━━━ Provided entries ━━━

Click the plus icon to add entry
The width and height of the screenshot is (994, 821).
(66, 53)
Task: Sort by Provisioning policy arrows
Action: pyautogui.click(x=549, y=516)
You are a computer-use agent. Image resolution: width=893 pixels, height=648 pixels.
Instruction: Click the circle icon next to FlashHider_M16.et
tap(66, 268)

━━━
━━━ Provided entries ━━━

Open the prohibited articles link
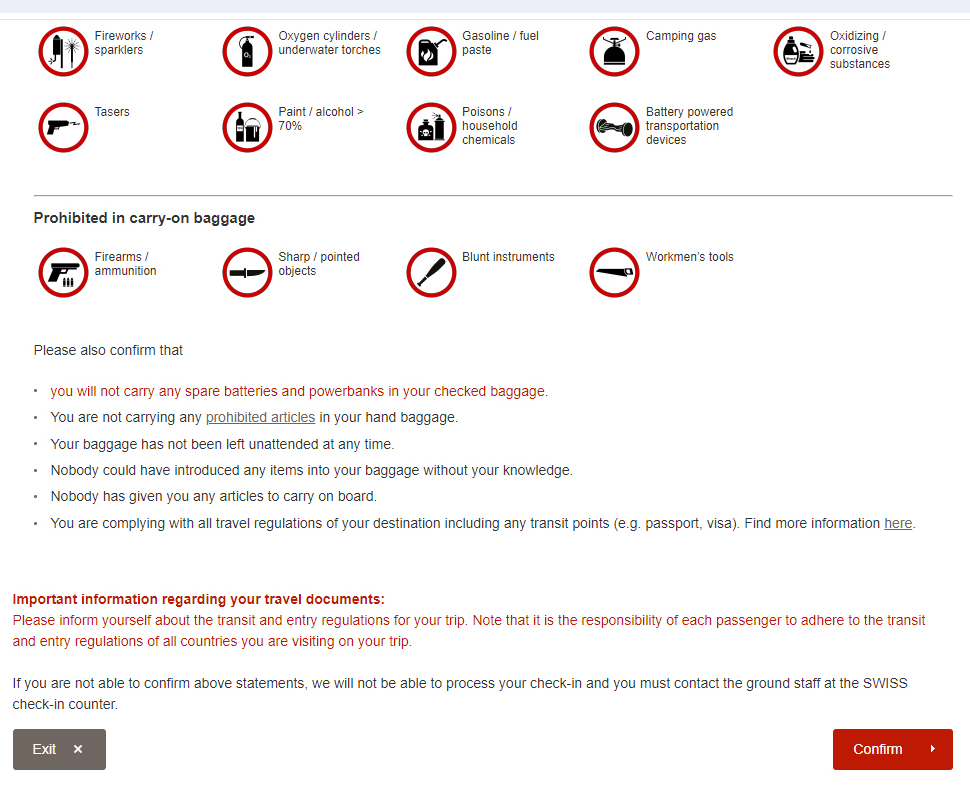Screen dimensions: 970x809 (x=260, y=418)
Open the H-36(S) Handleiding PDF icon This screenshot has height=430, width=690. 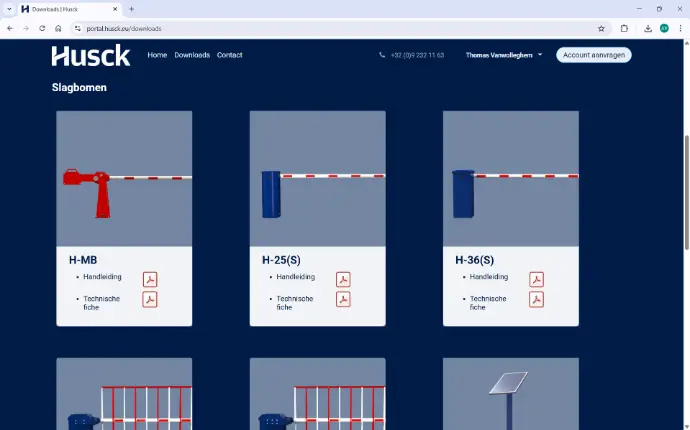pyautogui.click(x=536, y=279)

━━━
━━━ Provided entries ━━━

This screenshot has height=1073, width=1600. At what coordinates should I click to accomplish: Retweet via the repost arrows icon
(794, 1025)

━━━

Task. In the listing above, find the line with "Click the plus icon to add entry" and the line with "You are a computer-use". Output those two lines and every line between them, exactly as written.

Solution to the problem.
Click the plus icon to add entry
The width and height of the screenshot is (994, 821).
(66, 53)
Task: Sort by Provisioning policy arrows
Action: pyautogui.click(x=549, y=516)
You are a computer-use agent. Image resolution: width=893 pixels, height=648 pixels.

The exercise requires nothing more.